Segment Open
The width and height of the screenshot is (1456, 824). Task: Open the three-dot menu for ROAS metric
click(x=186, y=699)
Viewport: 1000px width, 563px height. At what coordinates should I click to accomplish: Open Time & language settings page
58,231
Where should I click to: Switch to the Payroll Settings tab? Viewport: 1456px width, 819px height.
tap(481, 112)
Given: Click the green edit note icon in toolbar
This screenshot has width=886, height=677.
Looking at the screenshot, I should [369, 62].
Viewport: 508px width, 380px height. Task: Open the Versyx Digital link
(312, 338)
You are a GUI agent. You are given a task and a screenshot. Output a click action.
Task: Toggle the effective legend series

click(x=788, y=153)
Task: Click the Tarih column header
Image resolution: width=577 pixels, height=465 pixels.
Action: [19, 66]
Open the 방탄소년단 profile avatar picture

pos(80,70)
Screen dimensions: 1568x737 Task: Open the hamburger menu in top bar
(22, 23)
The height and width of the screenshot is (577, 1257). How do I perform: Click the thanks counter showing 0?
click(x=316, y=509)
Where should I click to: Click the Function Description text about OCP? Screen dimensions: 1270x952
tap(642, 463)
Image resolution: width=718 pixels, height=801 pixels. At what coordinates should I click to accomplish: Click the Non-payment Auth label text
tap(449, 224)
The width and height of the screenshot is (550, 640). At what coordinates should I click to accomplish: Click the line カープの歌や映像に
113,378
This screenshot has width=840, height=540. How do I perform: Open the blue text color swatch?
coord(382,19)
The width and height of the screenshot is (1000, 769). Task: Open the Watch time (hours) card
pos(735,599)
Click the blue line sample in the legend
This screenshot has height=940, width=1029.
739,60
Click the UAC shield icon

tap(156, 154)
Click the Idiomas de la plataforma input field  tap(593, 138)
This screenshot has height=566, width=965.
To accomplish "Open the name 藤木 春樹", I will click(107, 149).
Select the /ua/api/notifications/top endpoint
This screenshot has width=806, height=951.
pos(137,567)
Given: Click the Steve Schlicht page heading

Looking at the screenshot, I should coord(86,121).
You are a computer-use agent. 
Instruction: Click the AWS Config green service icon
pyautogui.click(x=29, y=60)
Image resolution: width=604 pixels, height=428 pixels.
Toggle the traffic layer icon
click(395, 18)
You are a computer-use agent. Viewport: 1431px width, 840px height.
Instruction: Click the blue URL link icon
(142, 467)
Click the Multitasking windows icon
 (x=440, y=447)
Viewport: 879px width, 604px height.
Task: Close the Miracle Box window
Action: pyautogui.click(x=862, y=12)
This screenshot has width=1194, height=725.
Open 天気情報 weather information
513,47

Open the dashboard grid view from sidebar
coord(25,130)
Segment Closed
**TASK STATEMENT**
Print out every record again, exactly and in full.

**OUTPUT OF THE TASK**
The width and height of the screenshot is (1456, 824). Task: Open the three-dot menu for ROAS metric
click(x=186, y=699)
Viewport: 1000px width, 563px height. At what coordinates should I click to accomplish: Open Time & language settings page
58,231
Where should I click to: Switch to the Payroll Settings tab? Viewport: 1456px width, 819px height.
tap(481, 112)
Given: Click the green edit note icon in toolbar
This screenshot has width=886, height=677.
Looking at the screenshot, I should [369, 62].
Viewport: 508px width, 380px height. Task: Open the Versyx Digital link
(312, 338)
You are a GUI agent. You are given a task and a screenshot. Output a click action.
Task: Toggle the effective legend series

click(x=788, y=153)
Task: Click the Tarih column header
Image resolution: width=577 pixels, height=465 pixels.
Action: [19, 66]
Open the 방탄소년단 profile avatar picture

pos(80,70)
Screen dimensions: 1568x737 Task: Open the hamburger menu in top bar
(22, 23)
The height and width of the screenshot is (577, 1257). How do I perform: Click the thanks counter showing 0?
click(x=316, y=509)
Where should I click to: Click the Function Description text about OCP? Screen dimensions: 1270x952
tap(642, 463)
Image resolution: width=718 pixels, height=801 pixels. At what coordinates should I click to accomplish: Click the Non-payment Auth label text
tap(449, 224)
The width and height of the screenshot is (550, 640). At what coordinates should I click to accomplish: Click the line カープの歌や映像に
113,378
This screenshot has width=840, height=540. How do I perform: Open the blue text color swatch?
coord(382,19)
The width and height of the screenshot is (1000, 769). Task: Open the Watch time (hours) card
pos(735,599)
Click the blue line sample in the legend
This screenshot has height=940, width=1029.
739,60
Click the UAC shield icon

tap(156, 154)
Click the Idiomas de la plataforma input field  tap(593, 138)
This screenshot has height=566, width=965.
To accomplish "Open the name 藤木 春樹", I will click(107, 149).
Select the /ua/api/notifications/top endpoint
This screenshot has width=806, height=951.
pos(137,567)
Given: Click the Steve Schlicht page heading

Looking at the screenshot, I should coord(86,121).
You are a computer-use agent. 
Instruction: Click the AWS Config green service icon
pyautogui.click(x=29, y=60)
Image resolution: width=604 pixels, height=428 pixels.
Toggle the traffic layer icon
click(395, 18)
You are a computer-use agent. Viewport: 1431px width, 840px height.
Instruction: Click the blue URL link icon
(142, 467)
Click the Multitasking windows icon
 (x=440, y=447)
Viewport: 879px width, 604px height.
Task: Close the Miracle Box window
Action: pyautogui.click(x=862, y=12)
This screenshot has width=1194, height=725.
Open 天気情報 weather information
513,47

Open the dashboard grid view from sidebar
coord(25,130)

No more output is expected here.